Fair Use is pretty well defined, in a nutshell you can use 30 consecutive seconds of audio before it becomes an infringement, or the entire track in the case of a narrative or analysis of the track. Clips? This is where it gets interesting; if I use multiple fades and play a track through, am I infringing? I would say not, others might disagree.
On the other hand, I've used a track with no fades, from the first bar to the last, as a theme for a Youtube video. UMG put in a DMCA complaint, my response was that as far as I was concerned, the only person who had any right to complain if he felt the need was Scott Stapp, the individual who wrote the song. I contacted Scott Stapp through his agent, he wrote back himself and pretty much said "I've seen the video, I like it, you go for it."
Big label publishers can go fuck themselves. I'll engage with the artist, not the museum.
Oh, little tip for anyone wanting to use an instrumental background: The KLF back catalogue is all Public Domain, has been since 1993. Some great stuff in there, and you can use any DMCA notices that come as a result to lay harassment charges against the labels.
Operation Guillotine is in effect.
Exactly it. No matter how much effort you put into music, most labels retain copyright over the works. Smaller indie labels don't tend to do this, but the big players all do it.

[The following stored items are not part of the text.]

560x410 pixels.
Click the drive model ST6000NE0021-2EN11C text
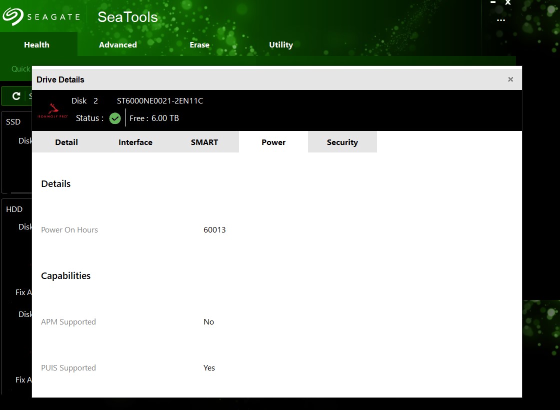point(160,101)
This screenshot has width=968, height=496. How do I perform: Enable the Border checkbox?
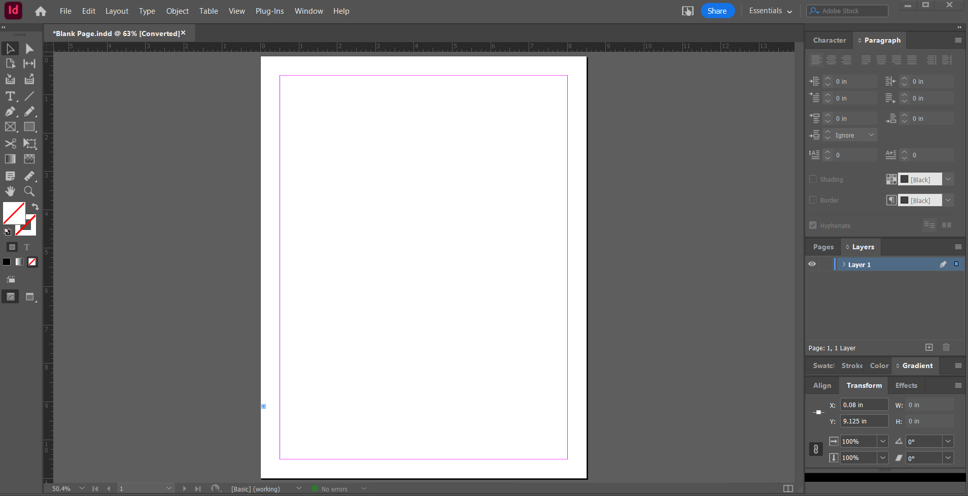pos(813,200)
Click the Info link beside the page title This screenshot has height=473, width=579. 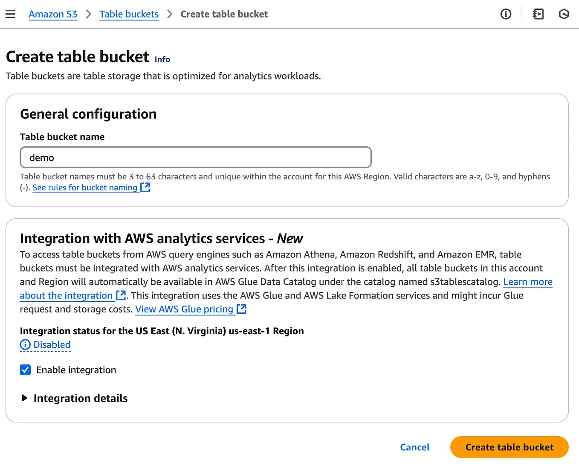coord(162,59)
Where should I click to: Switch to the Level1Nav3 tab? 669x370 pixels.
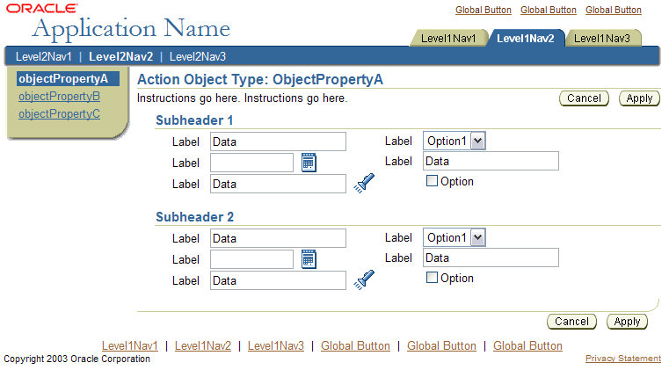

Then again, most of these synthetic bands/artists don't write their own music or lyrics, they're just glorified cover bands. Not to say Phoenix is like this, I quite like their music, but I'm not sure how I feel about their label now.
from the fine article:
So, he had video clips of people dancing to underscore the point of the presentation. People dancing in random parts of the world is the original content, and material (hell, the point) to his presentation. The non-profit/no-loss part is COMPLETELY relevant, as it is two of the four tests used in determining if something is fair use:
--United States Copyright Office
finally, you could just watch the presentation and judge for yourself.
I actually have seen a lecture of his from when he released Free Culture back in 06 I believe? I was in high school and went to see him give a speech at a museum. He used a lot of music for his presentation, but every bit of it was a clip to demonstrate a point and served a solid purpose to his discussion.

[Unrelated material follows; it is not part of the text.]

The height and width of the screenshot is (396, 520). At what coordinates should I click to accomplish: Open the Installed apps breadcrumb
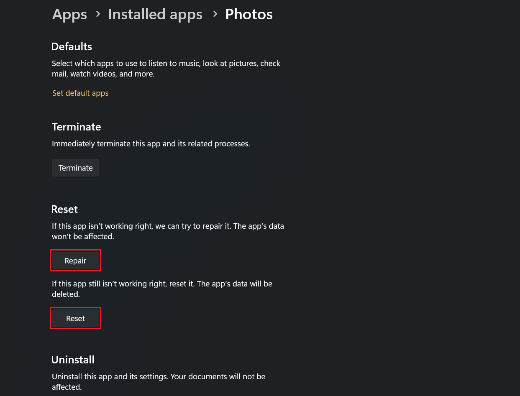coord(155,14)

There are a number of musicians who still get screwed over by the major record labels, even if they haven't made their millions. Sometimes all they do is simply play songs perhaps for a wedding or bar mitzvah and then jam in a local park for fun most of the time.... and they still are required to pay fees to ASCAP or other similar "industry groups" even if they are performing original music they wrote themselves.
Life sucks sometimes, and it is hard to be a musician in America or even most of Europe right now and avoid getting entangled with the music industry at some level.
Untrue in France at least (since the original band is French). In France, the original artist of a piece of art *cannot* sell 100% of the rights on the work of art. They retain a minimum of 50%.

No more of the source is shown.